GIVEN RECORDS START

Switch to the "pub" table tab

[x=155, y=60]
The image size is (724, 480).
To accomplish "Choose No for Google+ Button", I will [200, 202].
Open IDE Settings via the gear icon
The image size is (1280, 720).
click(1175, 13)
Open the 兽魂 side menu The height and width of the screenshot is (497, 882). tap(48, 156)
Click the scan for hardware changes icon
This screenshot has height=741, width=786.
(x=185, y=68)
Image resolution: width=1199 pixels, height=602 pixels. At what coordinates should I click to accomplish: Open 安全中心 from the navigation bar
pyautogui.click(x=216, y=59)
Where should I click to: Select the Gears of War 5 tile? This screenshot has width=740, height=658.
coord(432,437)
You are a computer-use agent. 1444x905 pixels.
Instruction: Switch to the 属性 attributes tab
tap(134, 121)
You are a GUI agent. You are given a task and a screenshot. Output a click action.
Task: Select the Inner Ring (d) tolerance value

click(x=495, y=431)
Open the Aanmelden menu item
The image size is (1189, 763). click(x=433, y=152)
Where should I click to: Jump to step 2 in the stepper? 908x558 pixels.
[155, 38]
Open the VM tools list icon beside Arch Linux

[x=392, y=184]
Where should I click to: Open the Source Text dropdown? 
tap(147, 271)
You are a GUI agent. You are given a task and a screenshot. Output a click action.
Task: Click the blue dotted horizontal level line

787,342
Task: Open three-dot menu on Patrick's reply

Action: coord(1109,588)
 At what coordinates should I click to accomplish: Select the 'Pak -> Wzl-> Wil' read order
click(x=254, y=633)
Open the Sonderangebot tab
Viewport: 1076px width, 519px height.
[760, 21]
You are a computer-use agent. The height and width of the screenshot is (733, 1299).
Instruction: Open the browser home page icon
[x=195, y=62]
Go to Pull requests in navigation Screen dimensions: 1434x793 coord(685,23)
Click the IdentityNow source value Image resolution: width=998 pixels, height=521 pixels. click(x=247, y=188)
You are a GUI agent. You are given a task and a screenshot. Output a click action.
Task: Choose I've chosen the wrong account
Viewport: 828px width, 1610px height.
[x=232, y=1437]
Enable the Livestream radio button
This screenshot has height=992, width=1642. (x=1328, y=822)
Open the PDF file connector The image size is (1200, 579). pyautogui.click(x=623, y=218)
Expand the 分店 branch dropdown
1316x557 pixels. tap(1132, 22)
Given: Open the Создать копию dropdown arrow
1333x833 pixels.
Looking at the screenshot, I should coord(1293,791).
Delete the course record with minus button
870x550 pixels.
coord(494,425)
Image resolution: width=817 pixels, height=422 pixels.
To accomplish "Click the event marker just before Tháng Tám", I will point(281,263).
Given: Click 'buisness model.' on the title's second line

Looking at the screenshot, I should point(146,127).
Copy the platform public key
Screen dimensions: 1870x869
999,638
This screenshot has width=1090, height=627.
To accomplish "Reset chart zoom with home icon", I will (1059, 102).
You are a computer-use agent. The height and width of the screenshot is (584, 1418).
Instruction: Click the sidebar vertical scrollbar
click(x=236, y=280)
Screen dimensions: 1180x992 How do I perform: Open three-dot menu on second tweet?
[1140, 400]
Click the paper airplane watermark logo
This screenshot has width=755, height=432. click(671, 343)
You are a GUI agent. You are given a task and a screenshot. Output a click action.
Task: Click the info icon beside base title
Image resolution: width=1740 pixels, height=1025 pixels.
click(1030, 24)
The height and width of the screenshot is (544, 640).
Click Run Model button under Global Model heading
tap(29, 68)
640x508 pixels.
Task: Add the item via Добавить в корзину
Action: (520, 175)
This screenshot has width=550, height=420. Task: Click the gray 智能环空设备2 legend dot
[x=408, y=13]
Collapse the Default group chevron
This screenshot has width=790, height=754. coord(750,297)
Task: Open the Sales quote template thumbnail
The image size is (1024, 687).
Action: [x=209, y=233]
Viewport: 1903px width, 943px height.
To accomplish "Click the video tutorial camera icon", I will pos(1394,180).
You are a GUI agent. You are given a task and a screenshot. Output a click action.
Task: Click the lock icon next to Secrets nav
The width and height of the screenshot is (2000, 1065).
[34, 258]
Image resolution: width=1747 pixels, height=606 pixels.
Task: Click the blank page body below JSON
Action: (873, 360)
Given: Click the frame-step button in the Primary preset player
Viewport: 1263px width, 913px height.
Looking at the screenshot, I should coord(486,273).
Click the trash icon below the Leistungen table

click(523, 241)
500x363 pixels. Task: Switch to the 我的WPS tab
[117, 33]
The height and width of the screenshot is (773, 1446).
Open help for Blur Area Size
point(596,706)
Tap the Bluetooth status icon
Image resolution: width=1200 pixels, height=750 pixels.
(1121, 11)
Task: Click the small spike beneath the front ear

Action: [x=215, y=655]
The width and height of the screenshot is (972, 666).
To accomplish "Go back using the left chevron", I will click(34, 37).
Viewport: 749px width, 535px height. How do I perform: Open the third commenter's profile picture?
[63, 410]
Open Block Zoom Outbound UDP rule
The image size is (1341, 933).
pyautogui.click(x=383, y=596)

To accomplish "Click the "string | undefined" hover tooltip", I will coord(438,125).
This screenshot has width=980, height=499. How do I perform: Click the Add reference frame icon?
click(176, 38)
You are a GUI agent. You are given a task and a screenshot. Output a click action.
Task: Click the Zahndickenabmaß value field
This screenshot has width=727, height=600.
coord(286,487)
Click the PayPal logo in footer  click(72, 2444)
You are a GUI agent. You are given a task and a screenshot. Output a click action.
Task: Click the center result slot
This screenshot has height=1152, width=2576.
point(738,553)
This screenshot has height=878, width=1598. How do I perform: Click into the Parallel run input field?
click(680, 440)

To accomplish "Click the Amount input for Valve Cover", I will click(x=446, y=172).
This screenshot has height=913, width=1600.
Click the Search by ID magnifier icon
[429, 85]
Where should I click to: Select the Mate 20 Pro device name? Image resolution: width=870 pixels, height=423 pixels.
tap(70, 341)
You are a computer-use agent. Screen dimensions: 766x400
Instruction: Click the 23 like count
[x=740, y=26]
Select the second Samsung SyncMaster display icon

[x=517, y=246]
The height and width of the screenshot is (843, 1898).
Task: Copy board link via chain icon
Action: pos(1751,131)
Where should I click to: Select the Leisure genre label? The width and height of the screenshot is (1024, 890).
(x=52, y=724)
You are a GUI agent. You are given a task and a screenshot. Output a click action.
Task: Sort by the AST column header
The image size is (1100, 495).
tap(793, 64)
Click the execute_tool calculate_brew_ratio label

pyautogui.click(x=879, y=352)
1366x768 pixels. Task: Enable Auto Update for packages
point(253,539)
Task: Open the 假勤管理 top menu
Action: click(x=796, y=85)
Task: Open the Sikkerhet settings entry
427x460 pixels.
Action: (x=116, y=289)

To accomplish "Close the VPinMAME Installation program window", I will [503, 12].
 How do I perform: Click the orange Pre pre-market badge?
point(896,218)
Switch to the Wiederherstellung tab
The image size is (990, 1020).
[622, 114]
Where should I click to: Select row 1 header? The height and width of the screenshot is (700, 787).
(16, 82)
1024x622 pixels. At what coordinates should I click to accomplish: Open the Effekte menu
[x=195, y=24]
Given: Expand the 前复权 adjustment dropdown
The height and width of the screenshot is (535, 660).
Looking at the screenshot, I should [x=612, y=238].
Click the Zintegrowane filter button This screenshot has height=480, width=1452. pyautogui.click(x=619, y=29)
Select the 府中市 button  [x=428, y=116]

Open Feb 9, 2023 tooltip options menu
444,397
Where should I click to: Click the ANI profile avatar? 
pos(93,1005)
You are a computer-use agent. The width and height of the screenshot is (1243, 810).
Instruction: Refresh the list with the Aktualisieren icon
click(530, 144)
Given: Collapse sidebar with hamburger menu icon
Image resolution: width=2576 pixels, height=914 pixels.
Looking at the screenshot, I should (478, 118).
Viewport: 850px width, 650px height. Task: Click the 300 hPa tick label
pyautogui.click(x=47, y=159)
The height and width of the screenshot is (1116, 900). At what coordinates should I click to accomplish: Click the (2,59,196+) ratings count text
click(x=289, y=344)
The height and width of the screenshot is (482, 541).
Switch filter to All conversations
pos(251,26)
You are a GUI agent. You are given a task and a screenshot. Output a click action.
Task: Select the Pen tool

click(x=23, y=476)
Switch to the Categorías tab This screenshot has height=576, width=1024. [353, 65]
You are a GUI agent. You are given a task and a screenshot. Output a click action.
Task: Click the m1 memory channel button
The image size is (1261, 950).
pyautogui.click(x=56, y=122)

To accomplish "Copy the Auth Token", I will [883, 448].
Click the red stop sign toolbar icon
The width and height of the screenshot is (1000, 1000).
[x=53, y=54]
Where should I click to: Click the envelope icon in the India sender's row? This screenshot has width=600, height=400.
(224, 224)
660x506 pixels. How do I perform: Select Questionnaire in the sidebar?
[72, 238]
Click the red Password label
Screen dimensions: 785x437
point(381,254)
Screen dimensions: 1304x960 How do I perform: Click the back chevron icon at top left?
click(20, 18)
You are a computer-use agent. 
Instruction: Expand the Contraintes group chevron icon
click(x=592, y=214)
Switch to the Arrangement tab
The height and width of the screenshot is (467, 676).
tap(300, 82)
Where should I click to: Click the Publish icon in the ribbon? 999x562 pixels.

GIVEN RECORDS END

Exact duplication is required for the lines above, from the line that contains "Where should I click to: Open" to the line that contains "This screenshot has width=1090, height=627.", inclusive; omit all others.

Where should I click to: Open the Source Text dropdown? 
tap(147, 271)
You are a GUI agent. You are given a task and a screenshot. Output a click action.
Task: Click the blue dotted horizontal level line

787,342
Task: Open three-dot menu on Patrick's reply

Action: coord(1109,588)
 At what coordinates should I click to accomplish: Select the 'Pak -> Wzl-> Wil' read order
click(x=254, y=633)
Open the Sonderangebot tab
Viewport: 1076px width, 519px height.
[760, 21]
You are a computer-use agent. The height and width of the screenshot is (733, 1299).
Instruction: Open the browser home page icon
[x=195, y=62]
Go to Pull requests in navigation Screen dimensions: 1434x793 coord(685,23)
Click the IdentityNow source value Image resolution: width=998 pixels, height=521 pixels. click(x=247, y=188)
You are a GUI agent. You are given a task and a screenshot. Output a click action.
Task: Choose I've chosen the wrong account
Viewport: 828px width, 1610px height.
[x=232, y=1437]
Enable the Livestream radio button
This screenshot has height=992, width=1642. (x=1328, y=822)
Open the PDF file connector The image size is (1200, 579). pyautogui.click(x=623, y=218)
Expand the 分店 branch dropdown
1316x557 pixels. tap(1132, 22)
Given: Open the Создать копию dropdown arrow
1333x833 pixels.
Looking at the screenshot, I should coord(1293,791).
Delete the course record with minus button
870x550 pixels.
coord(494,425)
Image resolution: width=817 pixels, height=422 pixels.
To accomplish "Click the event marker just before Tháng Tám", I will point(281,263).
Given: Click 'buisness model.' on the title's second line

Looking at the screenshot, I should point(146,127).
Copy the platform public key
Screen dimensions: 1870x869
999,638
This screenshot has width=1090, height=627.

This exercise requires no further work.